[Saved entries]
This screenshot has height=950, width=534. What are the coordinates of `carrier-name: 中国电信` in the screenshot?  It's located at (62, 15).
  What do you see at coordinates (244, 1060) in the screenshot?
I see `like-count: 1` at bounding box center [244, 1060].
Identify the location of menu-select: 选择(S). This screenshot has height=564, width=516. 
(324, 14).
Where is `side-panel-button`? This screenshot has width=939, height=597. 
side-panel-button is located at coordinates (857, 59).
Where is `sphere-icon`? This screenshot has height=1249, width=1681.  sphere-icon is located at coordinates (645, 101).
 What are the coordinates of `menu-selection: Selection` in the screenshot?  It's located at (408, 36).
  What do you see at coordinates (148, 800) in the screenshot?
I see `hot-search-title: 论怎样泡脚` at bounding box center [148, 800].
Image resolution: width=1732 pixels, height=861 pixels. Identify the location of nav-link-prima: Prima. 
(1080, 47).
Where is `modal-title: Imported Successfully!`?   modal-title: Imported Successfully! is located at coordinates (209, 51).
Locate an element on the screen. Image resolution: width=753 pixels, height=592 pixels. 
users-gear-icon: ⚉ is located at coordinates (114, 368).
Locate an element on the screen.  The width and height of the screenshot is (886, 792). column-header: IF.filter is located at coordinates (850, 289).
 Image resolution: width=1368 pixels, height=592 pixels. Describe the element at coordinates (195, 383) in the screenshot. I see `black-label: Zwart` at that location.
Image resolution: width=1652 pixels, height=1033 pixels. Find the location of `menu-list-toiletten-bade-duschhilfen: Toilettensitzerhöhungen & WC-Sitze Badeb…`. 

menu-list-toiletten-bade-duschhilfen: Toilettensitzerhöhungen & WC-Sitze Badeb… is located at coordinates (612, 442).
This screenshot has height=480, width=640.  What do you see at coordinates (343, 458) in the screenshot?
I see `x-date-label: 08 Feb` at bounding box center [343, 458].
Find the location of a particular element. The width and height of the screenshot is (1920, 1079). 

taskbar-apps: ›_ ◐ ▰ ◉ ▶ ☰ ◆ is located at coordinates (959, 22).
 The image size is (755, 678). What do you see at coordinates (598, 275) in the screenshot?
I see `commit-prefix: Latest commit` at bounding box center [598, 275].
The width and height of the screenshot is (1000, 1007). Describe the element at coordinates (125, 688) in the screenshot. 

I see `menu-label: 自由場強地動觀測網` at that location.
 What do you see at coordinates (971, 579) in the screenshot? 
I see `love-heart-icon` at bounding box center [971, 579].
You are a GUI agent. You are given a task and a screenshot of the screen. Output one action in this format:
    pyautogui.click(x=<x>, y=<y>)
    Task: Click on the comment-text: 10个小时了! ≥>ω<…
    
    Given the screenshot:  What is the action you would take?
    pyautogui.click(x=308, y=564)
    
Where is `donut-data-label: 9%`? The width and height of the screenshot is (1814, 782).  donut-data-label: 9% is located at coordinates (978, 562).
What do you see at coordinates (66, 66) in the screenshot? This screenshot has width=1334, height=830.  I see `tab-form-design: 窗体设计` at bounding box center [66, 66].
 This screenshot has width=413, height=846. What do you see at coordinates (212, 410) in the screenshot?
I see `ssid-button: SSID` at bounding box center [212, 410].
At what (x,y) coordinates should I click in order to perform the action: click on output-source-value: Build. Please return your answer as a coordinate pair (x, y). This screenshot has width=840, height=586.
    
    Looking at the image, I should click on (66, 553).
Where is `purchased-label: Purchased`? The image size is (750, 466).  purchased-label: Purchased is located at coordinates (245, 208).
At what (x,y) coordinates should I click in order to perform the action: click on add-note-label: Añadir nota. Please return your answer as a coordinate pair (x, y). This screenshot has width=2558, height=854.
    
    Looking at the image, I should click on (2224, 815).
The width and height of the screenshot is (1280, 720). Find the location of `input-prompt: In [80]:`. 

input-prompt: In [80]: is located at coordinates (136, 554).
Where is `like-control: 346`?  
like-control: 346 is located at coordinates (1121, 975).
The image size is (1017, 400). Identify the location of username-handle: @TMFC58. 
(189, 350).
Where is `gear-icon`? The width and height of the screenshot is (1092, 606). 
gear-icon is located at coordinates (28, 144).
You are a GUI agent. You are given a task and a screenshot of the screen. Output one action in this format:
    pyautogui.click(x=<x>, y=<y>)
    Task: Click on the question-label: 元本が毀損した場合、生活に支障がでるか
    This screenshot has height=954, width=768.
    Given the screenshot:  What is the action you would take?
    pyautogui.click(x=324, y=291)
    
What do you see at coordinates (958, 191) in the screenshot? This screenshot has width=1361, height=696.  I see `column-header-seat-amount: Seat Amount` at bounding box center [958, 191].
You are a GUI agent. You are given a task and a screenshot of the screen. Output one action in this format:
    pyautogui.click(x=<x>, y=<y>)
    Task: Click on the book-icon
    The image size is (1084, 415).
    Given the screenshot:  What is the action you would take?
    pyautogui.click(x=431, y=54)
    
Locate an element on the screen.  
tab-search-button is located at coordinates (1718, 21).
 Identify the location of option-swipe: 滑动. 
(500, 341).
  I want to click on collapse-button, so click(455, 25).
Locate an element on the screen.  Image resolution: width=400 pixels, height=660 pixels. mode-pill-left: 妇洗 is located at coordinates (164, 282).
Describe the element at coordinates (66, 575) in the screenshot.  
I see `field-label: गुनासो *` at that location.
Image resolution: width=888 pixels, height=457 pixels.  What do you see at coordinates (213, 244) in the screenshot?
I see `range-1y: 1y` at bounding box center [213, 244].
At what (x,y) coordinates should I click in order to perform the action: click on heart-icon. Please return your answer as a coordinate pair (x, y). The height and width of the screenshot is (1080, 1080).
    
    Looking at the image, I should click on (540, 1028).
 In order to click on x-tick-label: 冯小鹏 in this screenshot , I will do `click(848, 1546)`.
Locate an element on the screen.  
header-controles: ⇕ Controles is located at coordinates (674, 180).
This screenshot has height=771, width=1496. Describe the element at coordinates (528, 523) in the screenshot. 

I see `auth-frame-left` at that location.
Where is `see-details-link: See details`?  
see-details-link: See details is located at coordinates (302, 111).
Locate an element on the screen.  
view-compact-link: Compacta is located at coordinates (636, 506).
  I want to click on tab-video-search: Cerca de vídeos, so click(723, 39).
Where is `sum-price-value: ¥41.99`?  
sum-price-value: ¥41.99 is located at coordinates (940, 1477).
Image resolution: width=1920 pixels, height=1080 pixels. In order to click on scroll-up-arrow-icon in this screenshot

**Prompt**
Please copy, word for word, the lines of the listing above from the line containing "What do you see at coordinates (148, 800)" through the line containing "users-gear-icon: ⚉ is", including both of those lines.

**Reply to the exercise**
  What do you see at coordinates (148, 800) in the screenshot?
I see `hot-search-title: 论怎样泡脚` at bounding box center [148, 800].
Image resolution: width=1732 pixels, height=861 pixels. Identify the location of nav-link-prima: Prima. 
(1080, 47).
Where is `modal-title: Imported Successfully!`?   modal-title: Imported Successfully! is located at coordinates (209, 51).
Locate an element on the screen. Image resolution: width=753 pixels, height=592 pixels. 
users-gear-icon: ⚉ is located at coordinates (114, 368).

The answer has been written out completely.